Later in the day we hit Slough Creek a tributary to the Lamar River—just below the campground and had some outstanding fishing on Green Drake patterns. This is where I landed my first Yellowstone rainbows and cuttbows. The biggest fish we encountered, during our week, were on this section of stream. All of the fish we landed here were between 14 and 18 inches. The patterns that worked the best on these two rivers were tiny Baetis, beetles, and the Green Drakes until the hatch ended.
The last two rivers we fished were my favorites. The first is a small tributary to the Lamar River called Cache Creek. This creek is only accessible by hiking the Lamar river trail 2.75 miles until it intercepts the Cache creek trail, then another .25 miles to the actual stream itself. The hike was well worth it. I can’t tell you how many fish we caught. I just know it was one of the best days, if not the best day, of fishing I have ever had!
You could catch as many 8-14 inch Cutthroats as you wanted. I fished a size #18 parachute Adams almost the entire time and could not keep the fish off. I think the key to this stream is the lack of pressure it receives. Or maybe we were lucky and it was just one of those days!
I would suggest designating a day to hike in and fish one of the smaller streams. There’s a lot to choose from. Not only will you have solitude but you’ll be able to take in the surrounding beauty Yellowstone has to offer.
Up to this point we had focused our efforts on the Lamar River and its tributaries. We caught Yellowstone Cutthroats, Rainbows, and Cuttbows. Now it was time to round out the grand slam, so we headed even further west.
The Gibbon River was our last destination, and this river has it all: meandering meadow stretches with deep undercuts inhabited by big browns, riffles with rambunctious rainbows, and pockets holding voracious brook trout.
We started fishing downstream of the Cascades through the second meadow section. This was “on your knees” fishing to wary brown trout and brook trout. If you’re into stalking fish, this is the place for you. One bad cast and the fish were gone.
I was able to land a good number of brookies on this section of stream using small terrestrial patterns. I also managed to miss a few larger browns. We continued down river to the next stop — Gibbon Falls. The water drops 88 feet, forming a barrier to migrating trout. The river here is a succession of riffles, runs, and pools—custom made for a nymph angler. I worked my way through the pockets and pools with a size #14 B.H. Hares Ear under an indicator. I managed to land a couple of brown trout — the largest close to 15 inches. I reached my goal: I landed a Cutthroat, Rainbow, Cuttbow, Brook, and Brown trout in the park. The flies that worked the best on the Gibbon were small terrestrial patterns through the meadow and classic nymphs through the pocket water.
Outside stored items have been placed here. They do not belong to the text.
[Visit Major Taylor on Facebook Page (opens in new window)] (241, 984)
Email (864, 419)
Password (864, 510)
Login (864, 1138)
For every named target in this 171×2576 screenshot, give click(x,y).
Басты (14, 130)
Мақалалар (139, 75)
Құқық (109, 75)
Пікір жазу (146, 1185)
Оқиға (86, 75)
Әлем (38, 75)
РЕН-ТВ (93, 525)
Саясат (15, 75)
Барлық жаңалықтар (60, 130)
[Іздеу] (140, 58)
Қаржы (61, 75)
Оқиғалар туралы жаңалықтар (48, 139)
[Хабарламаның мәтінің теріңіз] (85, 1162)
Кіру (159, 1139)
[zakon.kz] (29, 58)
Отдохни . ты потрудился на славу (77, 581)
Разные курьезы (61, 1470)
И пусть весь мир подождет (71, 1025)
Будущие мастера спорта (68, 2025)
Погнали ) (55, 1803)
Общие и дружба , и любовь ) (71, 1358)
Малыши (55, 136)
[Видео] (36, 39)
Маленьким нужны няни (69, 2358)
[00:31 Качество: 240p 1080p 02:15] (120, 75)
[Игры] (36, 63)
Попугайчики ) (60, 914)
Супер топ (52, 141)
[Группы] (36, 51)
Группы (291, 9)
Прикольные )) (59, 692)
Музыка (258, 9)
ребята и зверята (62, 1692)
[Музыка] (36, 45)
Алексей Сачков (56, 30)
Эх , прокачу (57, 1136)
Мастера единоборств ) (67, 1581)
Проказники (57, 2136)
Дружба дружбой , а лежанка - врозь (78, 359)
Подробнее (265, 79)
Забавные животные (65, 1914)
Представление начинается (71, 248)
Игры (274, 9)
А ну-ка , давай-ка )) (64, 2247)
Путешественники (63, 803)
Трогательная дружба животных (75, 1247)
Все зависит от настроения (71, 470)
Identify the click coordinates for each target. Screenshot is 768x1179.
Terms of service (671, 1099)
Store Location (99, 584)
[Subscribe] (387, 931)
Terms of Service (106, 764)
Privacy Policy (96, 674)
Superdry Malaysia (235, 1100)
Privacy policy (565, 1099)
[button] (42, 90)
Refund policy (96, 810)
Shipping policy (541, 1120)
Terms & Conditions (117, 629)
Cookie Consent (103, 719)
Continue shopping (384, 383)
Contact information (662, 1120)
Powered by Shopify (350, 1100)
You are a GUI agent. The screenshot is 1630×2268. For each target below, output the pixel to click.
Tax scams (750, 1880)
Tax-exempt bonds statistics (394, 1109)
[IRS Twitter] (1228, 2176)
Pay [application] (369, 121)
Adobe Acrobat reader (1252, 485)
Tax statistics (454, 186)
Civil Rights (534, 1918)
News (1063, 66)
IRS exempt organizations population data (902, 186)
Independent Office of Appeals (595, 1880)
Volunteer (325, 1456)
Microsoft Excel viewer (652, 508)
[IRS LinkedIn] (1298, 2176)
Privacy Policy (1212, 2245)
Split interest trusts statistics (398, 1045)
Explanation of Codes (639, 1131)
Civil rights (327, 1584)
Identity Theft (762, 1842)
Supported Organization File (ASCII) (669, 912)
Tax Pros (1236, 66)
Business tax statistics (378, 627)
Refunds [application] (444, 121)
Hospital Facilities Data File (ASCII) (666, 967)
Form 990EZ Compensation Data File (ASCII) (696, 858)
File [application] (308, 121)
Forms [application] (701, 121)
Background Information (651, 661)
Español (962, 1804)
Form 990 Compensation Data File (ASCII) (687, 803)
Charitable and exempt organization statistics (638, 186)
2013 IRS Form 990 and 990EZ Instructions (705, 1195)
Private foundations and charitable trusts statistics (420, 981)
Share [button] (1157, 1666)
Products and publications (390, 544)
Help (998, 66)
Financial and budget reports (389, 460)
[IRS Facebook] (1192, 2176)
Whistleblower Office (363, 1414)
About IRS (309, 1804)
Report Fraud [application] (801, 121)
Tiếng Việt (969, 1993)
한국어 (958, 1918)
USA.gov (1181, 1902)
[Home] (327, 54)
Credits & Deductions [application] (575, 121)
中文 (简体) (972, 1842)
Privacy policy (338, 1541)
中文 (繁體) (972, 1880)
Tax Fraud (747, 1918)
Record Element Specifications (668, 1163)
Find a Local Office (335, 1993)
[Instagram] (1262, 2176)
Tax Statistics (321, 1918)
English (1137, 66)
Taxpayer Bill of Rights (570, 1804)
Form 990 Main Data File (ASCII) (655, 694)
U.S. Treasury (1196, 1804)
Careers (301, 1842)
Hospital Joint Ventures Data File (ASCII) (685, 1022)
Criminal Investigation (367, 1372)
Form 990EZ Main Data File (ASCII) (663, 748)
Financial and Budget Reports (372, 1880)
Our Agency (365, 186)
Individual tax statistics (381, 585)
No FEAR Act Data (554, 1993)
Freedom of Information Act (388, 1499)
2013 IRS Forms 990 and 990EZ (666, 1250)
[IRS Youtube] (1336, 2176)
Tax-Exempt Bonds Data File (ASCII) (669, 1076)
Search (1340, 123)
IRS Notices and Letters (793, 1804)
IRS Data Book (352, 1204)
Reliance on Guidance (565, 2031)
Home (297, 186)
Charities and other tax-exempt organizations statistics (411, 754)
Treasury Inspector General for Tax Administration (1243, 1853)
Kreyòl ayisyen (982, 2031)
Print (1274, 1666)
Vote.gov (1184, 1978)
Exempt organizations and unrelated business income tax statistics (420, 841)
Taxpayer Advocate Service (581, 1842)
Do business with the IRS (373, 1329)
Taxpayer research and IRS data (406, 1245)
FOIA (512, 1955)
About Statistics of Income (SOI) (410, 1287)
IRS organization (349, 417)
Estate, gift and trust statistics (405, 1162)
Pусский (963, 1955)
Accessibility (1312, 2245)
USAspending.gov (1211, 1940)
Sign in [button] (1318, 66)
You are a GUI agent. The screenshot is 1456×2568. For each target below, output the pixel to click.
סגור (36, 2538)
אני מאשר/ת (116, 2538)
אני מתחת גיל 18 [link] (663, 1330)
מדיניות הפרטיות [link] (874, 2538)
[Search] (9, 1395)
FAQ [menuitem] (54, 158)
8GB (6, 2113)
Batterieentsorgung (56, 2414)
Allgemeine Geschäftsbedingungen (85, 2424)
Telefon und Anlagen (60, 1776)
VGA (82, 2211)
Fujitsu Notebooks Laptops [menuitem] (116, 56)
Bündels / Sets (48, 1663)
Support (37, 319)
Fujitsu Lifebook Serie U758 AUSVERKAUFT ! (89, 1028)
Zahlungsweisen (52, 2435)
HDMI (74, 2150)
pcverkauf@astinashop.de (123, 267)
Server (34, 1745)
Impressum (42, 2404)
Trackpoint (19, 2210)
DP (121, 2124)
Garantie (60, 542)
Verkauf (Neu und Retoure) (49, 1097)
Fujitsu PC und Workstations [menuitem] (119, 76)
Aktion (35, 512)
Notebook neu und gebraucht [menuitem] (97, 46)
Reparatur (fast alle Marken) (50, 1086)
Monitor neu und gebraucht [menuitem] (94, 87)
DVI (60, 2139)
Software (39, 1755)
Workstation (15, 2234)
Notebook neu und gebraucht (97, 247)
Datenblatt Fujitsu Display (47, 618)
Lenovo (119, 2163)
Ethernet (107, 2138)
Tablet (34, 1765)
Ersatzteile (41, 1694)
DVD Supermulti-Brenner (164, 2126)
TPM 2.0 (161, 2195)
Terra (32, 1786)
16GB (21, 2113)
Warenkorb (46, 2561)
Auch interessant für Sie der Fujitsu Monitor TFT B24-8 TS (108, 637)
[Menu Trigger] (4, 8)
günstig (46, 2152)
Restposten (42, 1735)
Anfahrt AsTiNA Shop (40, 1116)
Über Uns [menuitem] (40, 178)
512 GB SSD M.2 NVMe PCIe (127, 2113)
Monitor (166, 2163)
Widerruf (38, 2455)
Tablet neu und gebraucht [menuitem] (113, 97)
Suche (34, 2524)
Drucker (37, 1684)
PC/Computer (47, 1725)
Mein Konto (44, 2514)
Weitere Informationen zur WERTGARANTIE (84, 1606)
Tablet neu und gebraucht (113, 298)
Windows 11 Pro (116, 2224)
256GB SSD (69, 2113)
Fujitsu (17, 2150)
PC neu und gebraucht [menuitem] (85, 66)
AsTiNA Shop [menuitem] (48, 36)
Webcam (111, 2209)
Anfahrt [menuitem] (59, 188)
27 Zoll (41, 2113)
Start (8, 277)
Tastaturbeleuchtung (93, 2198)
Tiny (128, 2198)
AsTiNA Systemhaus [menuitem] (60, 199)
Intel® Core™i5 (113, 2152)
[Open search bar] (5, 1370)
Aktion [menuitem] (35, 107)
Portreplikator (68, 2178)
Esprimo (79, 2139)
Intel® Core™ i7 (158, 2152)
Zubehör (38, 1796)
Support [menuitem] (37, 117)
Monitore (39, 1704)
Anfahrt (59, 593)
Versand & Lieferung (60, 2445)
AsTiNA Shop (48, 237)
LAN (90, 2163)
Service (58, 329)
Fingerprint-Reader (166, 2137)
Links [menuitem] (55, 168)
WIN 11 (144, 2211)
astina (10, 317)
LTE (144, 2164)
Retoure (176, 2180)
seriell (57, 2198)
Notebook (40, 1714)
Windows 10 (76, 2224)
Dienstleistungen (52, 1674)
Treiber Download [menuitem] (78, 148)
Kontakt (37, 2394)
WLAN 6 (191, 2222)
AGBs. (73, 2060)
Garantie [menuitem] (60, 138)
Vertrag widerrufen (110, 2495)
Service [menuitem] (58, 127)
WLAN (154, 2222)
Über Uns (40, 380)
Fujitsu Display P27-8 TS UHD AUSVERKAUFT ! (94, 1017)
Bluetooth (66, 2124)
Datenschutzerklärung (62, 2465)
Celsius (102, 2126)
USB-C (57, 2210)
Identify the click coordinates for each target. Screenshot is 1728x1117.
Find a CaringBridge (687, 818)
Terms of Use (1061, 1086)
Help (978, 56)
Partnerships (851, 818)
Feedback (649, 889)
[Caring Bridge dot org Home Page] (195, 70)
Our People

As I looked up at the Gibbon Falls it really hit me. It was no longer about the trout. It was about the water and country the trout lived in. This was an incredible place not only to fish, but also to see and be a part of. If you are a trout angler, Yellowstone is the perfect place. You have so many rivers to choose from to fit every style of fishing.
This was just a taste of what I experienced. I don’t know if there are enough words in the English language to describe the beauty I saw and the excitement I felt! Yellowstone is one of the most beautiful places you will ever visit and the fishing is phenomenal. Every penny you spend on this trip will be worth it.
If a 28 year old fishing guide from Pennsylvania can do it, so can you!